4. Pascal Siakam did the Celtics an enormous favor by committing three fouls in the first quarter. To double the issue for the Raptors, Siakam called for a challenge on the third one, which the Raptors lost (thereby costing them both their challenge and a timeout). With Siakam sidelined for much of the first half, the Celtics built a 16-point halftime lead.
With Siakam back in the lineup in the second half, the Raptors rallied back and took the lead multiple times. He finished the game +17 even though the Raptors lost by three.
5. Incidentally, after seeing Jrue Holiday limit Julius Randle, Joel Embiid, and countless other stars who ostensibly would be mismatches, we may have found one player who he struggles to guard. Holiday can push back against stronger defenders without issue, but Siakam’s slithery length and touch gave him fits.
Watching a player get the best of Holiday’s rock-solid defense was jarring, which is to say it hammered home how elite he has been on that end of the floor every other night.
6. Kristaps Porzingis had an enormously impactful game: 14 points, 12 rebounds, five assists, and three blocked shots. The Raptors attacked him repeatedly, which was gutsy but foolish — he played a big role in limiting Toronto around the rim. His two-way performance has been revelatory this season.
7. Less great on the Porzingis front: He picked up his seventh technical of the season arguing the lack of a call in the second half. Before Wednesday’s game against the Sixers, Porzingis told reporters technicals are “definitely something I’m working on.”
“This is a little bit uncharacteristic for me, that many that early, but I want to blame that on the passion,” Porzingis said. “I’m here playing and enjoying playing with this team. … There’s a couple I should have avoided, and I will going forward.”

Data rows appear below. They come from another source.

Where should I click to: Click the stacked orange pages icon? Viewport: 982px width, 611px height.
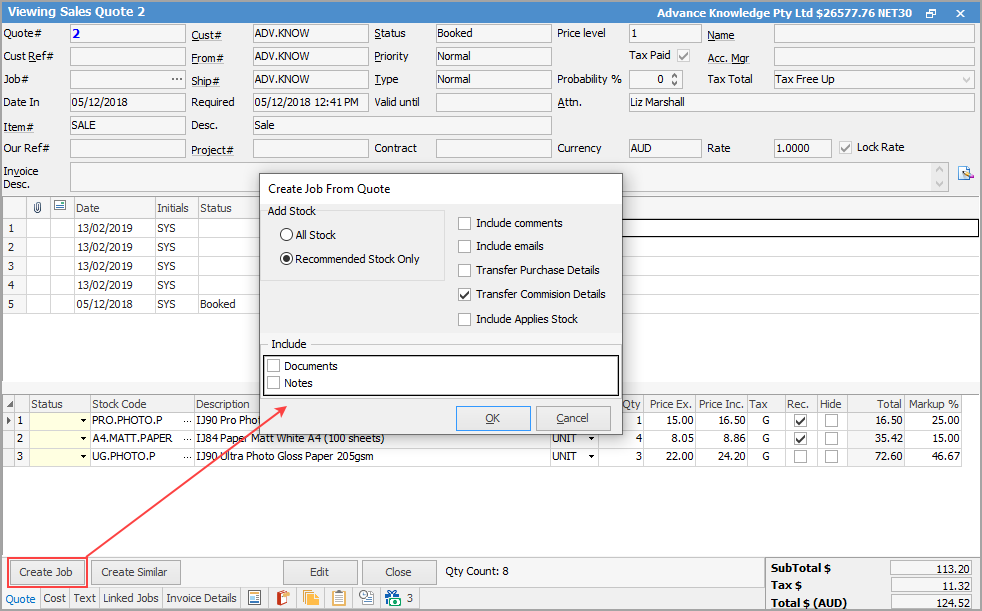[311, 598]
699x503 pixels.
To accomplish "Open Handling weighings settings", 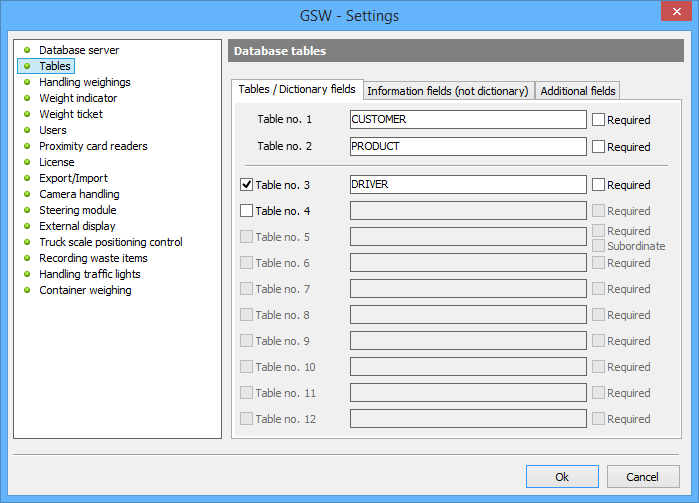I will (x=84, y=82).
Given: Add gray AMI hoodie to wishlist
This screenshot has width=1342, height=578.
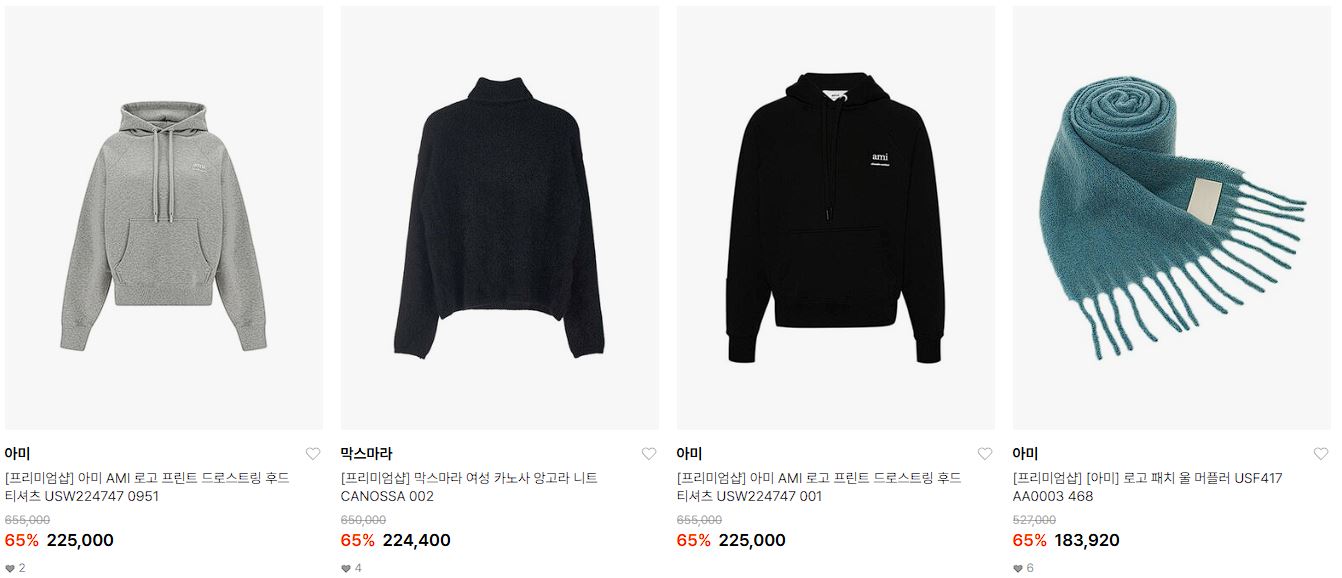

Porzingis noted that the technicals he received from hanging on the rim were “nonsense” and while we would largely agree, Friday’s call falls into the category that Porzingis probably should have avoided. He is now nine technicals away from a one-game suspension. The date is Nov. 17.
8. Tatum had an off night (17 points and a brutal 1-for-11 performance from behind the arc), which flies completely off the radar given both the quality of the win and the fact that seven Celtics players scored in double figures to make up the difference.
Tatum did, however, dap up Drake postgame.
9. The Celtics are now 2-0 in their in-season tournament’s group play with a point differential of +17. They have two more games in their group stage — one each against the Magic (who are good this year) and the Bulls (who are imploding). The Celtics lead Group C at 2-0, while the Nets are 2-1. The Magic are 1-1, and the Bulls are 0-2.
A win over the Magic would ensure the Celtics will move on, but they are in good standing either way.
10. Setting aside the in-season tournament, the Celtics will wrap up their road trip with a back-to-back against the Grizzlies and Hornets on Sunday and Monday before they return home to prepare for a highly anticipated showdown against the new-look Bucks.